● **Stored data**
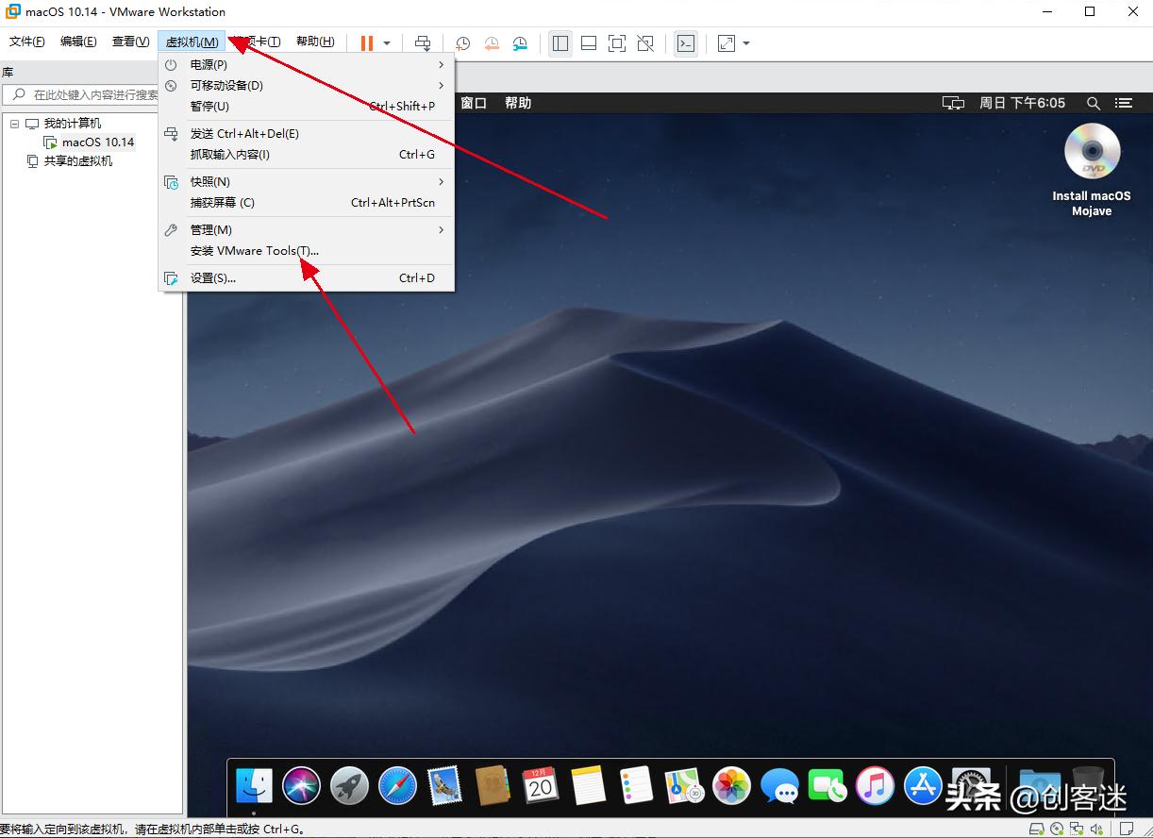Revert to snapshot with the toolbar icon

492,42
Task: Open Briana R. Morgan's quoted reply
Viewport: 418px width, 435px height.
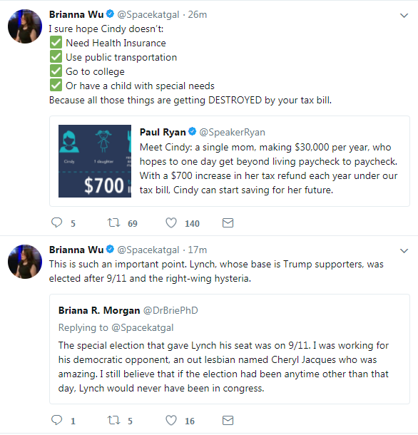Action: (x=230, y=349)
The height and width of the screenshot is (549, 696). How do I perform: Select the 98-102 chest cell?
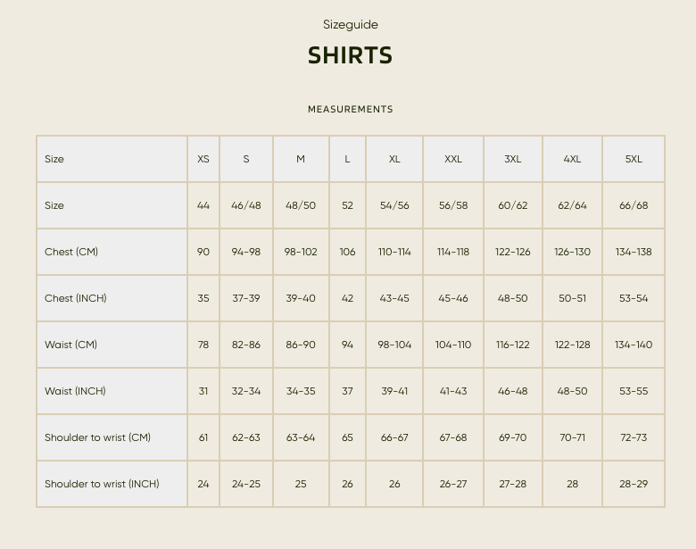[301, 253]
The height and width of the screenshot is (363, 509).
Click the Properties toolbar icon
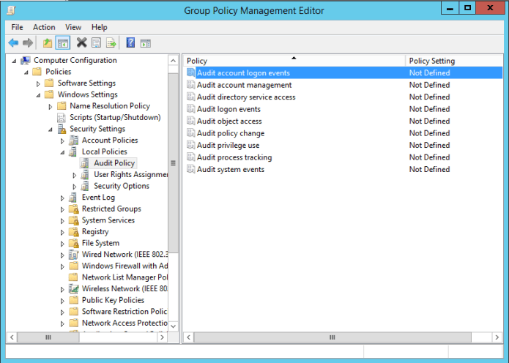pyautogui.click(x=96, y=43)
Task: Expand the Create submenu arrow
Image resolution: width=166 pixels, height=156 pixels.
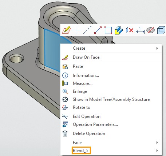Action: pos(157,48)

● **Assignment**
Please copy only the lines from the one that contains "Task: Open Briana R. Morgan's quoted reply" through the last line of the records, exactly, and keep every picture out of the copy.

● **Response below**
Task: Open Briana R. Morgan's quoted reply
Viewport: 418px width, 435px height.
Action: (x=230, y=349)
The height and width of the screenshot is (549, 696). How do I perform: Select the 98-102 chest cell?
[301, 253]
The height and width of the screenshot is (363, 509).
Click the Properties toolbar icon
pyautogui.click(x=96, y=43)
Task: Expand the Create submenu arrow
Image resolution: width=166 pixels, height=156 pixels.
Action: pos(157,48)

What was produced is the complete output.